O ogromnej determinacji w walce nastolatki o powrót do zdrowia pisaliśmy wielokrotnie.
Od października mama Kingi wynajmowała w Żarach mieszkanie, jednak musiała się wyprowadzić, bo właściciel mieszkania chciał je sprzedać.
Tragiczna historia Kingi opisywana przez nas poruszyła serca urzędników do tego stopnia, że w maju pełnoletnia już nastolatka. -13 maja wprowadziłyśmy się tam, ale niestety mieszkanie w bloku socjalnym jest nieprzystosowane do potrzeb córki. Nie może korzystać z brodzika, bo wciąż nie potrafi zginać nogi. Wciąż myje się w misce, na toalecie też nie usiądzie bo miejsce przed nią zajmuje kaloryfer. Obiecano nam, że gdy otrzyma orzeczenie o stopniu niepełnosprawności, być może dostanie inny lokal.
Ale na decyzję Powiatowego Zespołu Orzekania o Niepełnosprawności czeka od dwóch tygodni.
- I tak się męczy to moje biedne dziecko - kończy pani Maria.
Na razie na ćwiczenia do domu przychodzą rehabilitanci. Za wszystko trzeba płacić. Dlatego teraz najważniejsze jest załatwienie miejsca na oddziale rehabilitacji.
Problem w tym, że w 105.Kresowym Szpitalu Wojskowym zlikwidowano oddział, a w Szpitalu na Wyspie na zabiegi trzeba czekać minimum 1,5 roku.
- Szukaliśmy miejsca w Sulechowie, Nowej Soli. Jest szansa na Świebodzin- dodaje mama Kingi.
Za poszkodowaną 18 - latką ujął się wicedyrektor Szpitala Wojskowego, Marek Femlak. Powiatowa komisja zdrowia, której przewodniczy, na ostatnim posiedzeniu omawiała stan opieki medycznej w Żarach. Radni skarżyli się na brak weekendowych dyżurów stomatologicznych i trudny dostęp do usług rehabilitacyjnych. Chętnych by świadczyć je prywatnie ubywa. Problemem jest opłacalny kontrakt z NFZ. Alternatywnie dopłacać do działalności może samorząd. Budynek jest. Parter dawnej chirurgii nie wymaga wielu nakładów. Wymarzone miejsce dla działu ambulatoryjnej i stacjonarnej rehabilitacji.

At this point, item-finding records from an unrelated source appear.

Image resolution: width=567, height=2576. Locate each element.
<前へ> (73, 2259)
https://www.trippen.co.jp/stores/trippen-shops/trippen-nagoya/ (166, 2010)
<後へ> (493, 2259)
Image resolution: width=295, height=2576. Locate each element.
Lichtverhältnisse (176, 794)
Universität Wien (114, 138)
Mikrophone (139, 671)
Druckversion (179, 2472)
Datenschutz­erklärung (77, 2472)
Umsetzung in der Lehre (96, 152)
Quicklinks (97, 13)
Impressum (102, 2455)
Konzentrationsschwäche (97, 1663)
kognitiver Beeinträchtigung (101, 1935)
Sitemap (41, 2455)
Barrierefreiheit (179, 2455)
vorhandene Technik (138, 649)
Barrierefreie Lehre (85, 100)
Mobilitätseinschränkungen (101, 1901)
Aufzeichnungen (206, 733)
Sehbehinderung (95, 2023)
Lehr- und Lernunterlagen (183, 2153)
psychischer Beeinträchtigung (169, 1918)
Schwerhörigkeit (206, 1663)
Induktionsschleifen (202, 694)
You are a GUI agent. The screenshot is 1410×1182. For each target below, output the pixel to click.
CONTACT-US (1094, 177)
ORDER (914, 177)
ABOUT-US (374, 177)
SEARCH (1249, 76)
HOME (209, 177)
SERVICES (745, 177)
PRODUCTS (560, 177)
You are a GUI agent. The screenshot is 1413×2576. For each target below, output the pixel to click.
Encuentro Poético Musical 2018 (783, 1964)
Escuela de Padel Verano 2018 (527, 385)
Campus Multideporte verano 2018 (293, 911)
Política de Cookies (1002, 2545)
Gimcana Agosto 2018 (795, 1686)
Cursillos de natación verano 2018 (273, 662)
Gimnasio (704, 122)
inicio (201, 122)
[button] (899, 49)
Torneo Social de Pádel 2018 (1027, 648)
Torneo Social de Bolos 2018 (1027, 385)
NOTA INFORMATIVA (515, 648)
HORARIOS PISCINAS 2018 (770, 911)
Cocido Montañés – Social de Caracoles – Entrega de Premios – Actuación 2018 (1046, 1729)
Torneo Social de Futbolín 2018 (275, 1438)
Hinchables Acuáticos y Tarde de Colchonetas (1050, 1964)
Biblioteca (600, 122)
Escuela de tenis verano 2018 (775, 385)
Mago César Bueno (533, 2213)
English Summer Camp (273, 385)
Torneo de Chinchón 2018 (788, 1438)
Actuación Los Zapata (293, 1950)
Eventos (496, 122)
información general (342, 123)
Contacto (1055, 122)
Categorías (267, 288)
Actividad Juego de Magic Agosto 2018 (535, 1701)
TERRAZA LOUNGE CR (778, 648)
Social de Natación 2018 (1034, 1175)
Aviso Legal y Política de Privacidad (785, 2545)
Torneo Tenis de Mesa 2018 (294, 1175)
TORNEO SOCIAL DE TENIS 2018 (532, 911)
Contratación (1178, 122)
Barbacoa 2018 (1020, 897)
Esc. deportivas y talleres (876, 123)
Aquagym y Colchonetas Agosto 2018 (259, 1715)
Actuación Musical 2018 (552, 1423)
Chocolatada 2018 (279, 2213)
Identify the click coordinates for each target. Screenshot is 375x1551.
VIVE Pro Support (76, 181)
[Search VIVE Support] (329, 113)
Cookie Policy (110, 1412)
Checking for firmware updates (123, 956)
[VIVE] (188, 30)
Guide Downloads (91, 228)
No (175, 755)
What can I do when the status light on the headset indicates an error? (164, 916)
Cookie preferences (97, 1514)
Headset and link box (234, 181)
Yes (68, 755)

- W przypadku Kingi służba zdrowia poniosła ogromne nakłady - mówił M. Femlak. - Operacje, przeszczepy, kości skręcane na śruby. Mnóstwo pracy, które może zostać zniweczone przez brak dostępu do rehabilitanta. W takiej sytuacji jest wielu pacjentów. Czeka ich regres w leczeniu. Ryzykują utratą kończyny!
W lubuskich oddziałach rehabilitacyjnych pierwszeństwo mają pacjenci po udarach. Reszta czeka w długich kolejkach lub godzi się na tułaczkę po ośrodkach w ościennych województwach.
- Nasz kontrakt wymaga, by chorego przyjmować najpóźniej 14 dni po udarze - przyznaje Franciszek Pietraszkiewicz, kierownik działu rehabilitacji Wielospecjalistycznego Szpitala w Nowej Soli. - Warunek ten powoduje, że pacjenci potrzebujący rehabilitacji ortopedycznej szukać muszą miejsc gdzie indziej. Na przykład w Sulechowie, albo w Świebodzinie. My nie możemy pomóc wszystkim.
25 czerwca Stowarzyszenie Tobie i Miastu planuje organizację koncertu charytatywnego na rzecz Kingi. Dochód z niego przeznaczony zostanie właśnie na rehabilitację dziewczyny.